The etcd operator is an awesome addition for the stability of any service that relies on it, including k8s itself. If etcd is safe, the cluster is safe.
Since etcd can run outside kubernetes, the problem of keeping etcd safe is really an independent problem from kubernetes. The project I'm working on (Rook) depends on etcd and has a requirement to run in both a kubernetes environment and a standalone environment. We have started implementing what amounts to a very basic etcd operator that will manage the health of the etcd cluster, but want to replace it with your much more complete operator. We would benefit now and going forward from the etcd operator.
What would it take to factor out the management of etcd from the dependency on kubernetes? Looking at the code, it seems we could define an interface, or interfaces, that define how the operator interacts with a generalized cluster. Methods such as "enumerate etcd members ", "start instance", "stop instance", and other operations that kubernetes takes care of. The etcd operator would become a library to be used by different types of clusters. In different environments where etcd runs, the clusters would benefit from a common implementation of monitoring etcd health, growing/shrinking the membership, backup/restore, and more.

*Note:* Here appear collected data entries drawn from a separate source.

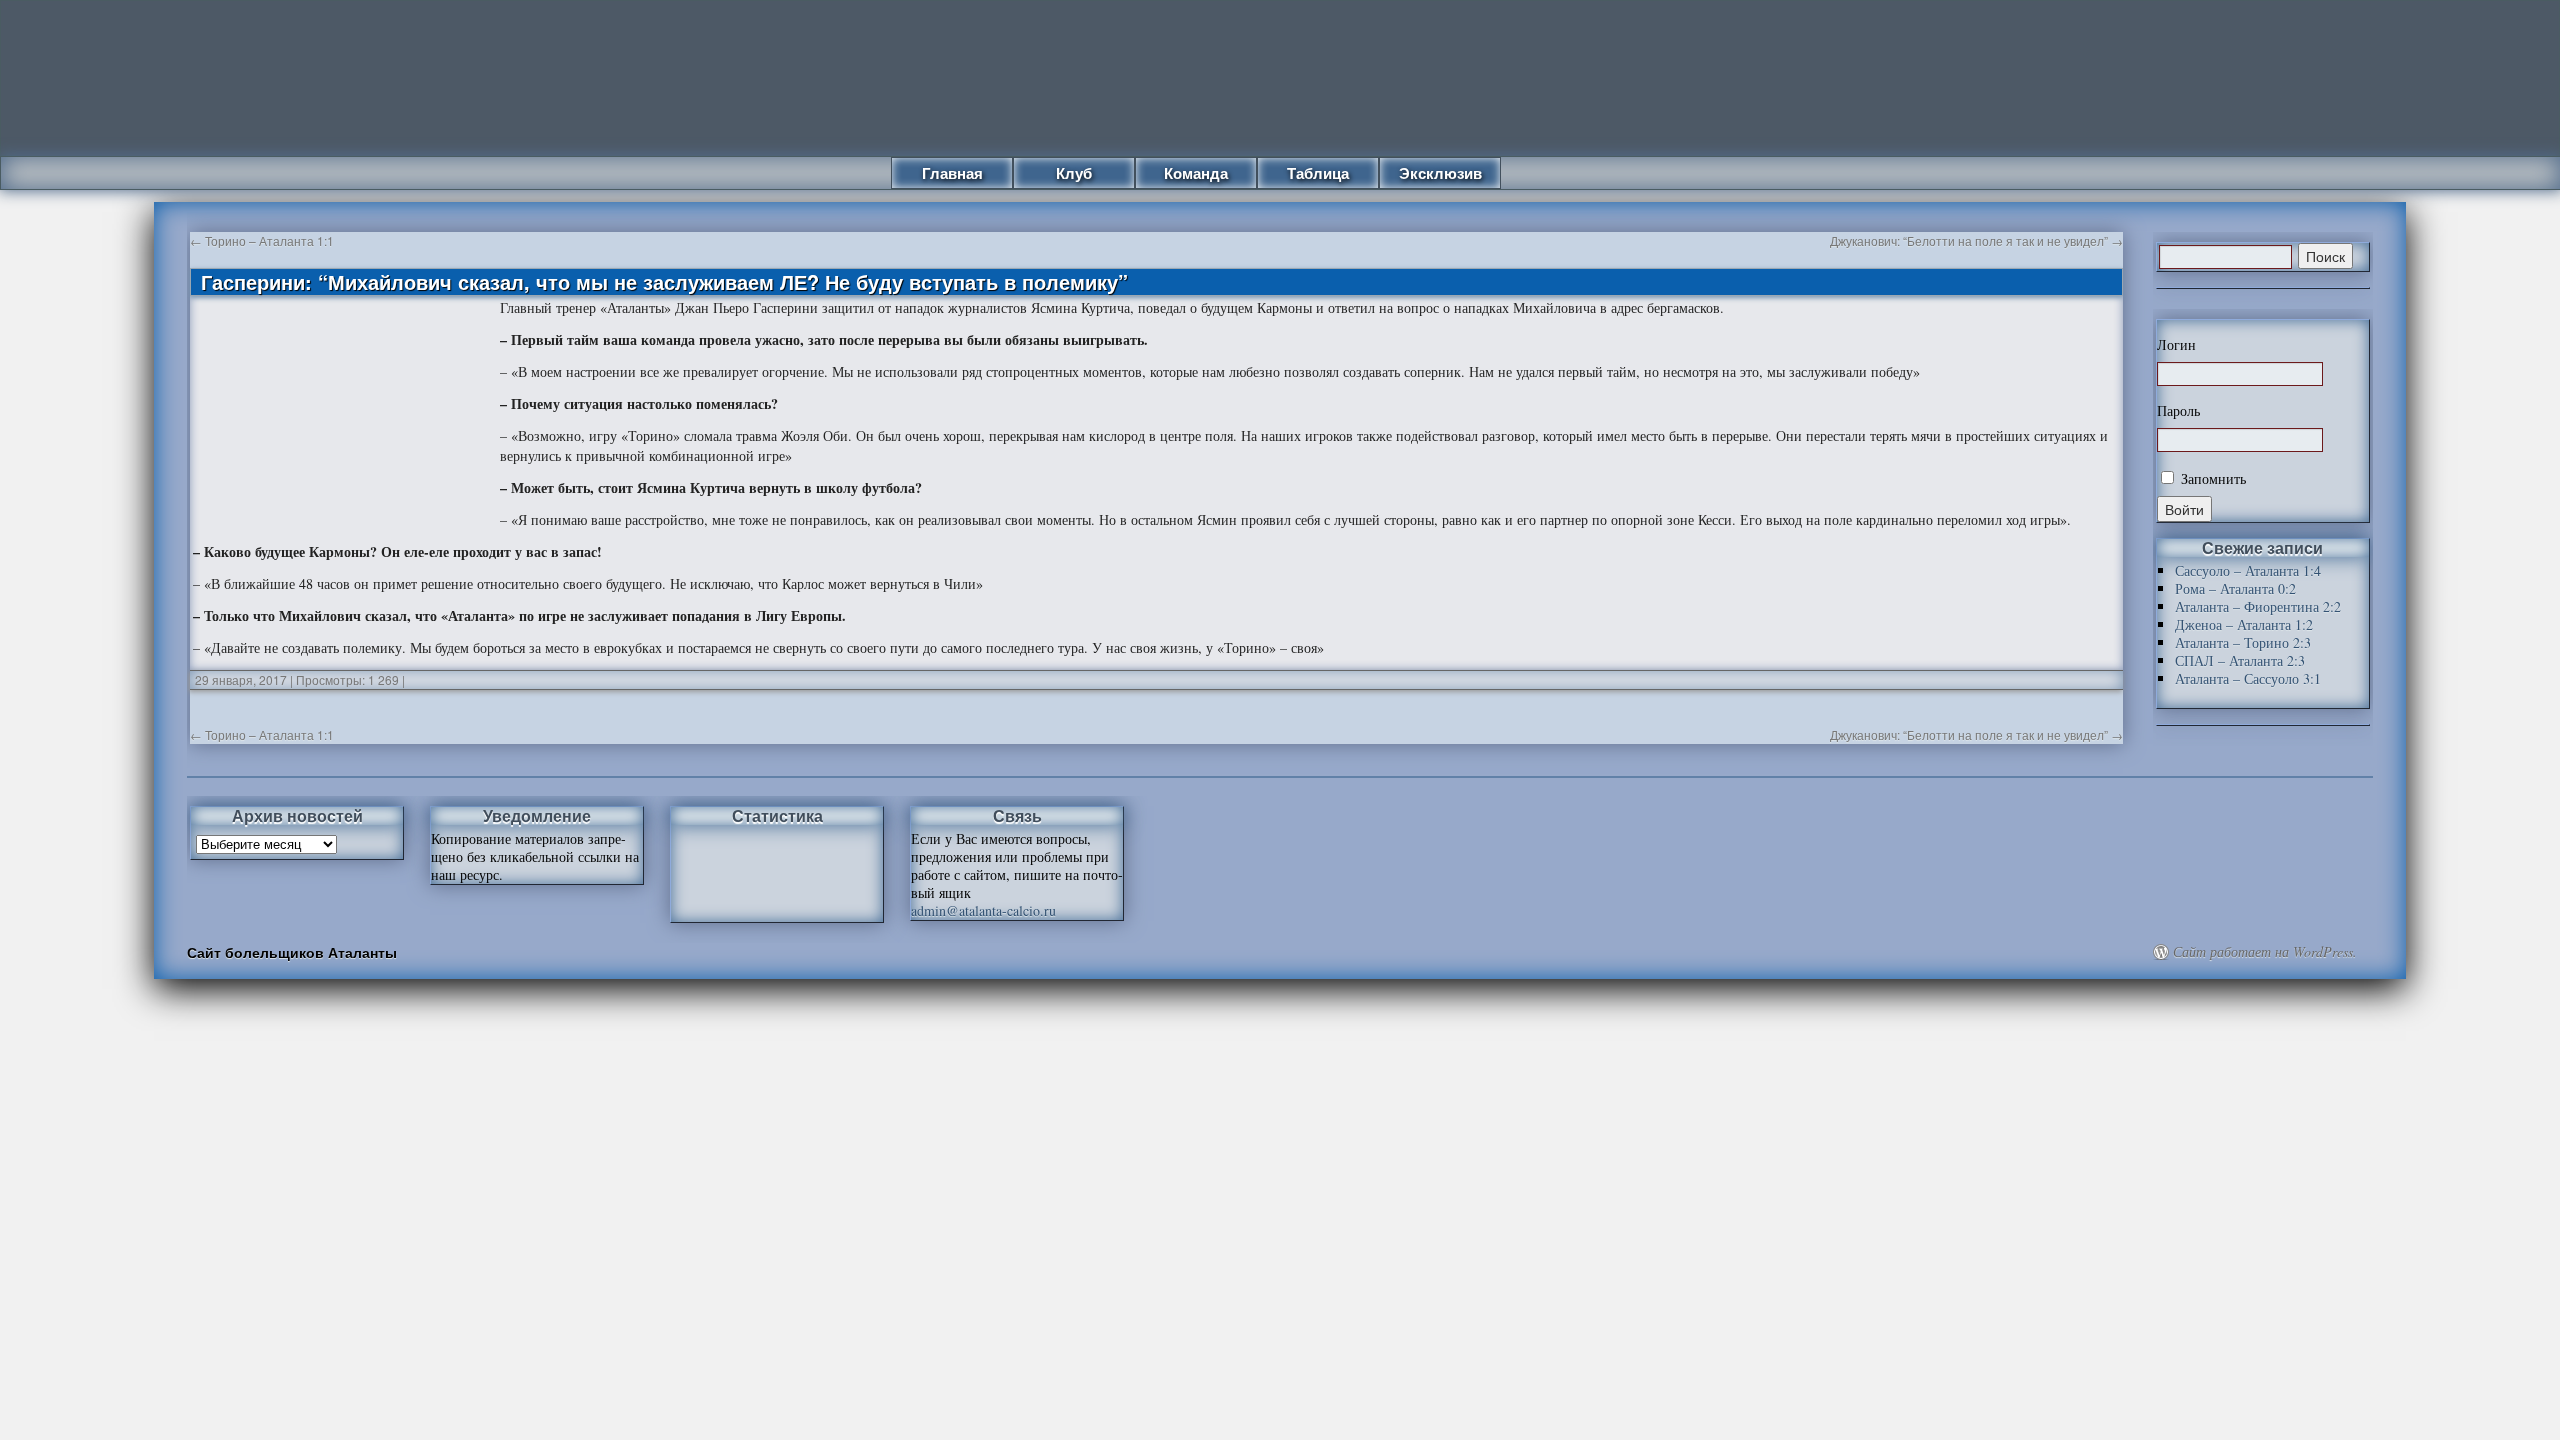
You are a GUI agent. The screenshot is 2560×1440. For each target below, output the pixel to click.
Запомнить (2211, 478)
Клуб (1074, 173)
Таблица (1318, 173)
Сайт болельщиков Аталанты (292, 952)
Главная (952, 173)
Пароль (2178, 411)
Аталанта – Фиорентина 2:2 (2258, 606)
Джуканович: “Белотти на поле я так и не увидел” (1976, 240)
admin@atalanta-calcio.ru (983, 910)
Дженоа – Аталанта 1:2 (2244, 624)
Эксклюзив (1440, 173)
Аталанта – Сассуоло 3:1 (2248, 678)
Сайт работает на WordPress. (2265, 952)
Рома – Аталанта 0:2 (2235, 588)
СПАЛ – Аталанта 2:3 (2240, 660)
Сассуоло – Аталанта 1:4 (2248, 570)
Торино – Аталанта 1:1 (262, 240)
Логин (2176, 345)
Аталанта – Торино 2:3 (2243, 642)
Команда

This means that all references to kubernetes would be factored out to a new package. For the k8s scenario, the etcd-operator would be initialized with the kubernetes cluster implementation. In the Rook scenario, the etcd operator would be initialized with the Rook cluster implementation.
Any reason the operator couldn't run outside kubernetes given this abstraction?
Another level of abstraction to consider is the operator pattern. In our clusters, we effectively have a Ceph operator that manages the distributed storage subsystems. Currently the etcd and prometheus operators don't appear to share any common operator library. Is there a planned operator library or is the k8s management all they are expected to have in common? Perhaps this abstraction would become obvious with the other refactoring suggested for etcd, but it might be different. Thoughts on this?
Thanks!
Travis Nielsen